In recent years, the danger of climate change has become more apparent. Impact caused by humans has proved to be disruptive to the balance of nature. Energy consumption usually requires nonrenewable resources, which cause several adverse effects to our natural world: water, air, thermal pollution and global warming.

Because of the cost to acquire it, energy is a valuable resource that asks for our mindfulness upon usage; the goal is to keep the Earth as green as possible. Here are three alternative everyday choices anyone can make to impact the environment positively.

1. Learn to love LED

LED lights are an energy-efficient light bulb that operates on a few watts of energy. Compared to traditional light bulbs, LED lights can save more electricity and last longer. The lights also remain cool, so they don’t heat up the way old-fashioned lights do — lowering the risk for breakage and flammability.

Interestingly, incandescent lights have about 90% of their energy lost as heat instead, which means energy and money are wasted. What can we do about this? Make the switch to LED. The US Department of Energy states that the average household saves about $225 in energy costs per year by using LEDs — think of the number of foodie trips you could have with that money!

2. Don’t go crazy with the AC

Excess usage of your heating and AC hurts the environment due to the sheer amount of energy needed to power them. According to the U.S. Department of Energy, air conditioning costs homeowners about $29 billion annually.

If it’s particularly blistering on one summer day, try using a fan or keeping the windows open to let air circulate.

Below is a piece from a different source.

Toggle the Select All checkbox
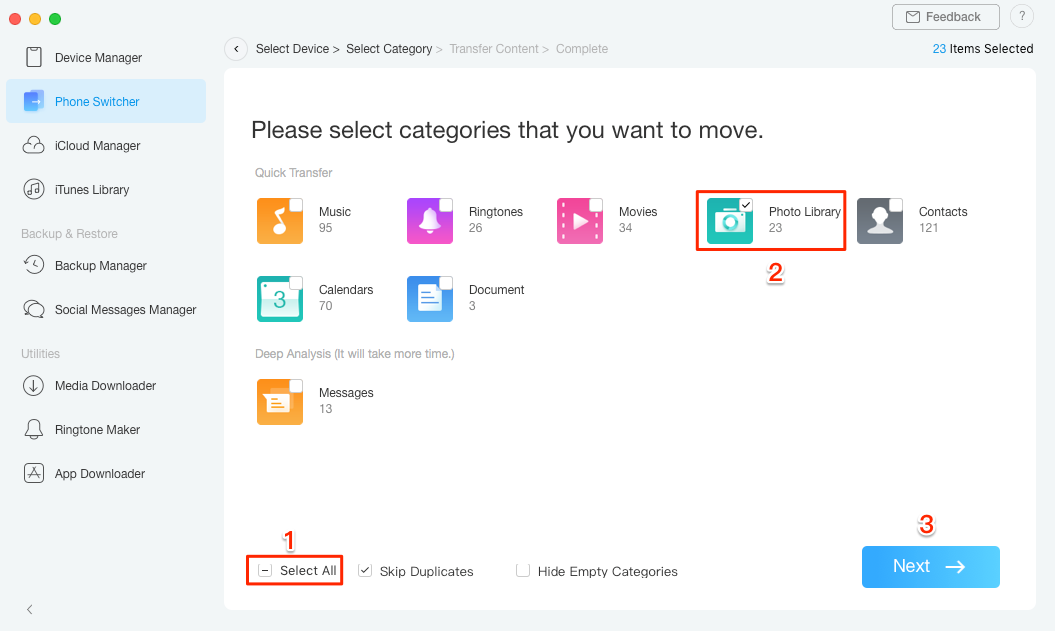263,570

Go to your local mall where you can count on the AC to be running, and that way, you can get your steps in, too.

If it’s getting a little chilly in December, don’t forget to layer up and find your warmest sweater before switching any thermostat switches. A little bit of cold won’t hurt. It’ll just make the hot cocoa taste that much better!

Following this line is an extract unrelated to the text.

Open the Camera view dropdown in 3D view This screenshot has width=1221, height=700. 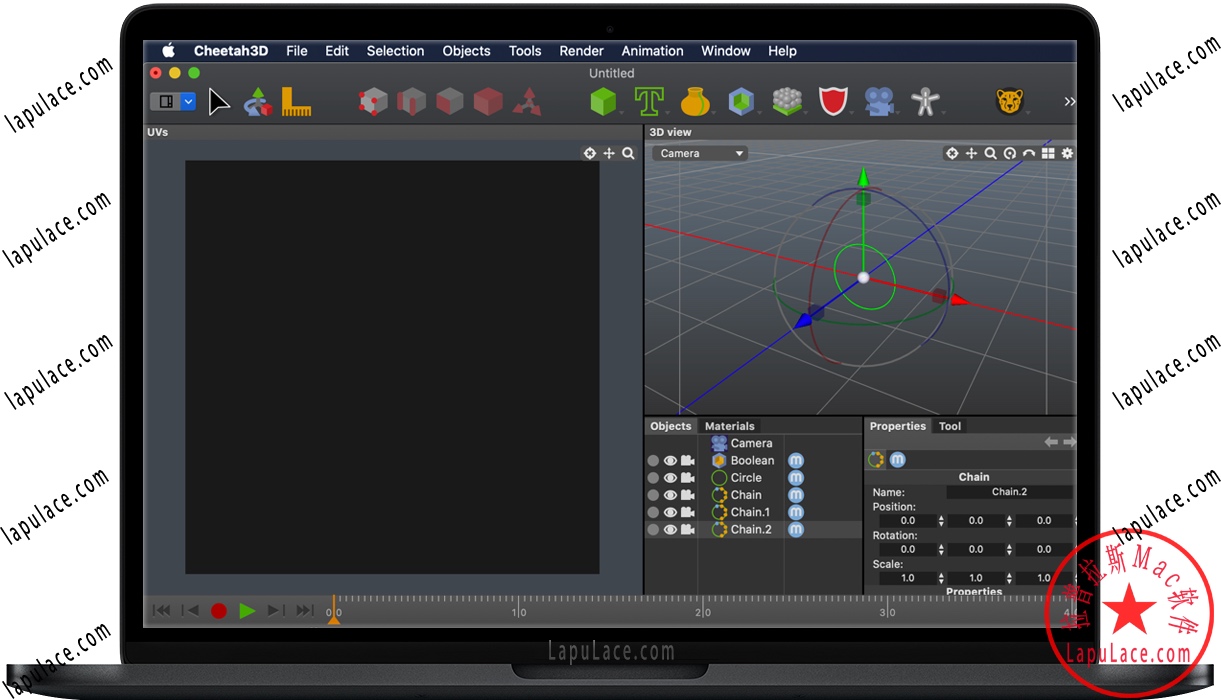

3. Surprise, vampires ARE real

Don’t be an energy vampire. What’s an energy vampire? Well, first, let me ask you this: in your house, how many electrical appliances do you have plugged in that you aren’t using, like your toaster, electric fan or desk lamp?

Here’s the problem: any electronics plugged in, even when turned off, still leech energy. Energy still leaks, and because it’s not being used, it’s being wasted. This is what we call vampire energy. Vampire energy costs U.S. households an average of $100 per year, according to the US Department of Energy — that’s a whole $100 that could’ve gone to rent! When your phone reaches 100% battery, consider unplugging the charger so that you don’t let this monster degrade the environment or take up your electricity bill.